Page 28 of Air Apparent

“But suppose the menace we fear is lurking in the dark spaces between motes?”

  That made the Factor pause. Then a bulb flashed over his head. “The Tell-A-Path! We can tell it to show us a safe route to Ida.”

  “Great. But where is the path?”

  “Over there.” For the path had appeared when named, and now wandered past the trees they were in. It seemed not only to go where told, but to start where needed. It was an obliging path.

  They climbed down and approached the path, which glowed brightly enough to make everything on it visible. “Take us to—” Hugo started, and paused. Someone was already on it.

  It was a young woman with long red hair and blue-green eyes. She jumped when she saw them, rather prettily, because her hair and skirt flared, showing nice bare shoulders and nice nude knees. “Oh! I didn’t see you two handsome men out there in the darkness. I was just walking along this wonderfully obliging path on my way to harvest a peach for a midnight snack.” The path glowed for a moment, evidently appreciating the compliment.
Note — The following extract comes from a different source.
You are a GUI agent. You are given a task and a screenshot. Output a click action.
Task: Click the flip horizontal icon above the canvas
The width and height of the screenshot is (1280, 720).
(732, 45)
  “We were just about to ask the path to take us to Princess Ida,” Hugo said.

  “What a smart idea! She can surely help you, though I don’t see why two such competent men should need any help.”

  The Factor exchanged half a glance with Hugo. There was something winning about this girl.
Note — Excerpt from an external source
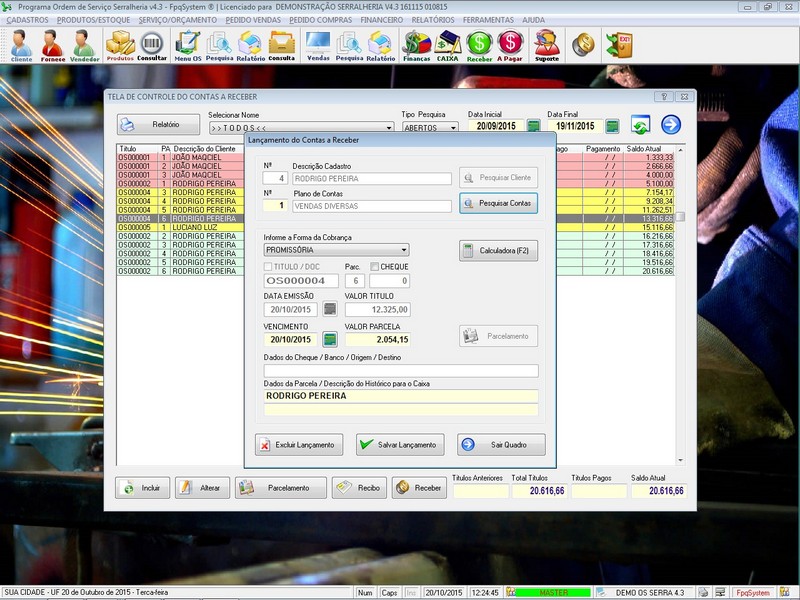
Task: Open the CAIXA toolbar icon
Action: (x=448, y=45)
  “Hello,” Hugo said, waxing social. “I am Hugo, and this is the Random Factor.” He didn’t bother to try to explain about their exchanged bodies. “My—his talent is conjuring fruit. I’m sure he has a nice peach for you.”

  The Factor took the hint and conjured the loveliest ripest juiciest possible peach. He held it out to the girl.

  “Oh thank you!” she exclaimed, accepting the fruit. “You are so thoughtful. I am Besanii. My talent is flattering people and things.”

  They might almost have guessed, the Factor thought.

  “The path may have known that we could provide your peach,” Hugo said. “So it led you to us.”

  “Yes, it usually takes the most direct route. But why are you seeking Princess Ida, if I may ask, at this late hour? It must be fantastically important.”

  The two men exchanged the other half of their glance. “We fear some undefined nemesis,” Hugo explained. “We hope that Ida can explain it.”

  “Oh, no,” Besanii murmured.

  “There is a problem?” the Factor asked.

  “No, not at all, no problem at all,” Besanii said quickly. “Thank you so much again for the peach and I’ll go now.” She turned so swiftly that her hair and skirt flared again, showing more than bare shoulders and knees, and hurried away.

  There was definitely something odd here. “I think she knows about the nemesis,” Hugo said, when his eyes recovered from the momentary flash of panty.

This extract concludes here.